*Material to process*.
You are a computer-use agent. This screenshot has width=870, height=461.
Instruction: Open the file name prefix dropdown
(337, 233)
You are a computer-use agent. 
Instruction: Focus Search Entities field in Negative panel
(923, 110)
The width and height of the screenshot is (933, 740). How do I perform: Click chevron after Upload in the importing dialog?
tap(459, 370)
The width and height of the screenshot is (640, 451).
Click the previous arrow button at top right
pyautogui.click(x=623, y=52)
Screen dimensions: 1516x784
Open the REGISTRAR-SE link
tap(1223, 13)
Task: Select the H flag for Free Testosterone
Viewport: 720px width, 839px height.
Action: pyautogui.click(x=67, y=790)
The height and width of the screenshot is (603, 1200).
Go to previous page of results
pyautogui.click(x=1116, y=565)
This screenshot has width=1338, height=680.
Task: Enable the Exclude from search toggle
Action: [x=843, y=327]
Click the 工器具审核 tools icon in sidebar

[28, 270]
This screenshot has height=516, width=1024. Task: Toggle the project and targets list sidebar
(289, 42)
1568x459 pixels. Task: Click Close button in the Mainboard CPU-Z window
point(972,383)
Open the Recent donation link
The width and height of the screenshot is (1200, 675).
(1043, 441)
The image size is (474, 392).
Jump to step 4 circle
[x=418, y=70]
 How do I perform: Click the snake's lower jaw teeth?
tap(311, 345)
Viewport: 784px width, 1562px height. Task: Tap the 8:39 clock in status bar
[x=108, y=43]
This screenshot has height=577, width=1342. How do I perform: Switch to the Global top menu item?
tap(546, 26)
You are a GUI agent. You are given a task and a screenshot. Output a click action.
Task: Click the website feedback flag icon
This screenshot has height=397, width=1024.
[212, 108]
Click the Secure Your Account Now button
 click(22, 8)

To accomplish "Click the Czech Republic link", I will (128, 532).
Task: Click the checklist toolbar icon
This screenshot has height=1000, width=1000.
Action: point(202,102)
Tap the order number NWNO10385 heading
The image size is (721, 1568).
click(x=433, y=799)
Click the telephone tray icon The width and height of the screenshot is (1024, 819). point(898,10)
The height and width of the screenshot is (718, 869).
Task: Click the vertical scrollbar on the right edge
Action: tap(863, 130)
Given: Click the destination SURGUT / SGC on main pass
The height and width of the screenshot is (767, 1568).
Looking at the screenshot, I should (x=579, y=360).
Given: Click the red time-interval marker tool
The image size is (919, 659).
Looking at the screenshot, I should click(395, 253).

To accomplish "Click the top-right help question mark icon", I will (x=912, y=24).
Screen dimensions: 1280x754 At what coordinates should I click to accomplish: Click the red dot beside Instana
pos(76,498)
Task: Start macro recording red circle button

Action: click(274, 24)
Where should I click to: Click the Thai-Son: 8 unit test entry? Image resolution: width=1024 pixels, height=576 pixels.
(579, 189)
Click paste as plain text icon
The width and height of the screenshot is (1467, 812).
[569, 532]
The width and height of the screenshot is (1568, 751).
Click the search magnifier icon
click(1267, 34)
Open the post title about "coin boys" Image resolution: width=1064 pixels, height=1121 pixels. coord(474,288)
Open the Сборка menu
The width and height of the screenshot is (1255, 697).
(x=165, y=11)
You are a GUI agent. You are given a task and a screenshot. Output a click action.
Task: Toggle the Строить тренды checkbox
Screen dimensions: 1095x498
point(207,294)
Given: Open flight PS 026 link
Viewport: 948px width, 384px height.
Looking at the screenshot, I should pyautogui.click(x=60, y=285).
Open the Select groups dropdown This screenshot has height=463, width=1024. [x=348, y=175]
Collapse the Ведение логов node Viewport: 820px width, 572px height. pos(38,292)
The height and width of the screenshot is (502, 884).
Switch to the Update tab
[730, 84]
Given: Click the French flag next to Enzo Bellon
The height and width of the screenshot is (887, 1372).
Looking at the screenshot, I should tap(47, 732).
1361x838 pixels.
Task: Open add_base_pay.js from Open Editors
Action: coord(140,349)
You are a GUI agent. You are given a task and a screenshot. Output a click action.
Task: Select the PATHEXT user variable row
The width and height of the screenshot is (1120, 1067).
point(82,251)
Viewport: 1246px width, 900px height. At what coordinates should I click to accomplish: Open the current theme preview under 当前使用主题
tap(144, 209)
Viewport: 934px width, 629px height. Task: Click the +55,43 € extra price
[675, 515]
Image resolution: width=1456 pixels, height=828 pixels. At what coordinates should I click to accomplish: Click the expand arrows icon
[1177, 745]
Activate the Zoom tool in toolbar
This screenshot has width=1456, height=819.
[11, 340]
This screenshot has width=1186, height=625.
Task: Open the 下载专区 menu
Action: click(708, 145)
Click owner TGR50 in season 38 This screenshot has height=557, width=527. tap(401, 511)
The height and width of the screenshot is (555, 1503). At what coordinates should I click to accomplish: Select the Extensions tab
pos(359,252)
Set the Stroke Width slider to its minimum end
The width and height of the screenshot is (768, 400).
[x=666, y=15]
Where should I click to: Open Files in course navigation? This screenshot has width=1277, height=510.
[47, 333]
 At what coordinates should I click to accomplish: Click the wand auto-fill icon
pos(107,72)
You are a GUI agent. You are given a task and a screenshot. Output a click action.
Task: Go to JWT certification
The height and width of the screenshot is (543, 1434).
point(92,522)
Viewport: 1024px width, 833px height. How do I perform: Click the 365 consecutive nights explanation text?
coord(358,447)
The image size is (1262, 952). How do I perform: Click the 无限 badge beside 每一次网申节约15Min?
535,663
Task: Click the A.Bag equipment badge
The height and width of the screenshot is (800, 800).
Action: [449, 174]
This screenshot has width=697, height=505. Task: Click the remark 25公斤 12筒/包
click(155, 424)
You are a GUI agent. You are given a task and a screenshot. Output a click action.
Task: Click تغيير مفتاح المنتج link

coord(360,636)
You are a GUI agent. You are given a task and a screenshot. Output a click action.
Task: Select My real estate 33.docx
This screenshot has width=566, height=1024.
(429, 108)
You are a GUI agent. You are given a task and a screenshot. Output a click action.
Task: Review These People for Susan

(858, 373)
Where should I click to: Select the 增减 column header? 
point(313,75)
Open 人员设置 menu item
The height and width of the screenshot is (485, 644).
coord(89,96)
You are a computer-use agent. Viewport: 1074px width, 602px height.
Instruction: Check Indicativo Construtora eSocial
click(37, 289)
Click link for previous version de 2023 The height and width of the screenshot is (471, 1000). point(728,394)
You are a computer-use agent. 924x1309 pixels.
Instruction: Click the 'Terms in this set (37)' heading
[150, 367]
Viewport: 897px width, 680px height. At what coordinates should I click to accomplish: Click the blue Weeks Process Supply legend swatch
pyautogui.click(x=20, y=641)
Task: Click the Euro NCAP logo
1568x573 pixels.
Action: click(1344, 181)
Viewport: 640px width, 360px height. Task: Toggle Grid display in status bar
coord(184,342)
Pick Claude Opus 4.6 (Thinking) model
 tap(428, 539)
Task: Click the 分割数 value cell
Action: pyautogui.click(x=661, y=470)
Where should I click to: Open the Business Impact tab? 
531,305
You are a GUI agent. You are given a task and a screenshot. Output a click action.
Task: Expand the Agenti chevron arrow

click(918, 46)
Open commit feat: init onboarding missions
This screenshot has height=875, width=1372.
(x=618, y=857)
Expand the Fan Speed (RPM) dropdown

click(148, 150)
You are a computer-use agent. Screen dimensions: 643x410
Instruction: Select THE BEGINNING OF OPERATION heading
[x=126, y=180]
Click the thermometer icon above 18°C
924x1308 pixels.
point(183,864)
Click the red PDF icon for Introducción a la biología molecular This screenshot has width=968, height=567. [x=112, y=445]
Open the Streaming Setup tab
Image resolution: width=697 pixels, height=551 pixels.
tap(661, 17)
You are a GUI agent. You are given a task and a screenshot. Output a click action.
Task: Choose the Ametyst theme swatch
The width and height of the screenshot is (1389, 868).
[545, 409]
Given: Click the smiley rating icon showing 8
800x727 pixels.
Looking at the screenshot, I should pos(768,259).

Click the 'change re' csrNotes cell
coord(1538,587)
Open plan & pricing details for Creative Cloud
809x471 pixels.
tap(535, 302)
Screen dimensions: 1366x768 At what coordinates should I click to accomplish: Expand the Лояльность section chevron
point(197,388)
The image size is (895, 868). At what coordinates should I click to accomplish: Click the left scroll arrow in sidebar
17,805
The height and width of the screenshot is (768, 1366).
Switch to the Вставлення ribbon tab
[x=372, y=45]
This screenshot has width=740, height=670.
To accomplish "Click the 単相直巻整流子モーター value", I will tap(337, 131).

*Exercise aim*. Output should match, line for line, the stretch of the material above from the line holding "Viewport: 934px width, 629px" through the line holding "Set the Stroke".

*Your response*.
Viewport: 934px width, 629px height. Task: Click the +55,43 € extra price
[675, 515]
Image resolution: width=1456 pixels, height=828 pixels. At what coordinates should I click to accomplish: Click the expand arrows icon
[1177, 745]
Activate the Zoom tool in toolbar
This screenshot has width=1456, height=819.
[11, 340]
This screenshot has width=1186, height=625.
Task: Open the 下载专区 menu
Action: click(708, 145)
Click owner TGR50 in season 38 This screenshot has height=557, width=527. tap(401, 511)
The height and width of the screenshot is (555, 1503). At what coordinates should I click to accomplish: Select the Extensions tab
pos(359,252)
Set the Stroke Width slider to its minimum end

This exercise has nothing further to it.